访问 CUDA 功能#

流和事件#

在本节中,我们将讨论CUDA流和事件的基本用法。有关API参考,请参阅 流和事件。关于它们在CUDA编程模型中的作用,请参阅 CUDA编程指南

CuPy 提供了高级 Python API StreamEvent 分别用于创建流和事件。数据复制和内核启动被排入 当前流 ,可以通过 get_current_stream() 查询,并通过设置上下文管理器来更改:

>>> import numpy as np
>>>
>>> a_np = np.arange(10)
>>> s = cp.cuda.Stream()
>>> with s:
...     a_cp = cp.asarray(a_np)  # H2D transfer on stream s
...     b_cp = cp.sum(a_cp)      # kernel launched on stream s
...     assert s == cp.cuda.get_current_stream()
...
>>> # fall back to the previous stream in use (here the default stream)
>>> # when going out of the scope of s

或者通过使用 use() 方法:

>>> s = cp.cuda.Stream()
>>> s.use()  # any subsequent operations are done on steam s  
<Stream ... (device ...)>
>>> b_np = cp.asnumpy(b_cp)
>>> assert s == cp.cuda.get_current_stream()
>>> cp.cuda.Stream.null.use()  # fall back to the default (null) stream
<Stream 0 (device -1)>
>>> assert cp.cuda.Stream.null == cp.cuda.get_current_stream()

事件可以通过手动创建或通过 record() 方法创建。Event 对象可以用于计时 GPU 活动(通过 get_elapsed_time())或设置流间依赖关系:

>>> e1 = cp.cuda.Event()
>>> e1.record()
>>> a_cp = b_cp * a_cp + 8
>>> e2 = cp.cuda.get_current_stream().record()
>>>
>>> # set up a stream order
>>> s2 = cp.cuda.Stream()
>>> s2.wait_event(e2)
>>> with s2:
...     # the a_cp is guaranteed updated when this copy (on s2) starts
...     a_np = cp.asnumpy(a_cp)
>>>
>>> # timing
>>> e2.synchronize()
>>> t = cp.cuda.get_elapsed_time(e1, e2)  # only include the compute time, not the copy time

就像 Device 对象一样,StreamEvent 对象也可以用于同步。

备注

在CuPy中,Stream 对象是按线程、按设备管理的。

备注

On NVIDIA GPUs, there are two stream singleton objects null and ptds, referred to as the legacy default stream and the per-thread default stream, respectively. CuPy uses the former as default when no user-defined stream is in use.

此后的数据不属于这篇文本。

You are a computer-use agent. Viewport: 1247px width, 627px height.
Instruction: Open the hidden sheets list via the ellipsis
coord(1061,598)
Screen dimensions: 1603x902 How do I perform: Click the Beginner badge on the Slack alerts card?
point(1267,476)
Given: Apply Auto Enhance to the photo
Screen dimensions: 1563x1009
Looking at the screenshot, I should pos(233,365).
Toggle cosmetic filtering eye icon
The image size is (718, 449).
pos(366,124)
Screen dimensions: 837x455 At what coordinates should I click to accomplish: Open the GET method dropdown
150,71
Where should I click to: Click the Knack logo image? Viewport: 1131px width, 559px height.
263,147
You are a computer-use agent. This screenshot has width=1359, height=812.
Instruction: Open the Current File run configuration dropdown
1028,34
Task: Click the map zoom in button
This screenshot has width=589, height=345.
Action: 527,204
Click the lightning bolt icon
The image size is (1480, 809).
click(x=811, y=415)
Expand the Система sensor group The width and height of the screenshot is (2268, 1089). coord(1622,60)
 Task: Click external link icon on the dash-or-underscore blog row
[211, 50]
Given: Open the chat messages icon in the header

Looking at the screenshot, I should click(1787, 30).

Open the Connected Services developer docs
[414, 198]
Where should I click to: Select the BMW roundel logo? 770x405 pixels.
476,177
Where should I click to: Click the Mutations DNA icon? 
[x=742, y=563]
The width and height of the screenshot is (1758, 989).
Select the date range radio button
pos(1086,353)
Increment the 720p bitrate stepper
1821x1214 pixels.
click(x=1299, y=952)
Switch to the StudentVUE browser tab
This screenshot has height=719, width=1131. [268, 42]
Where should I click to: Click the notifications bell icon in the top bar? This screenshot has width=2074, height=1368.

To change this behavior, set the environment variable CUPY_CUDA_PER_THREAD_DEFAULT_STREAM to 1, see 环境变量. This is not applicable to AMD GPUs.

为了与其他Python库创建的流互操作,CuPy提供了:class:~cupy.cuda.ExternalStream API来包装现有的流指针(以Python int 形式给出)。详情请参阅:doc:互操作性

CUDA 驱动程序和运行时 API#

建设中。请参阅 运行时 API 获取API参考。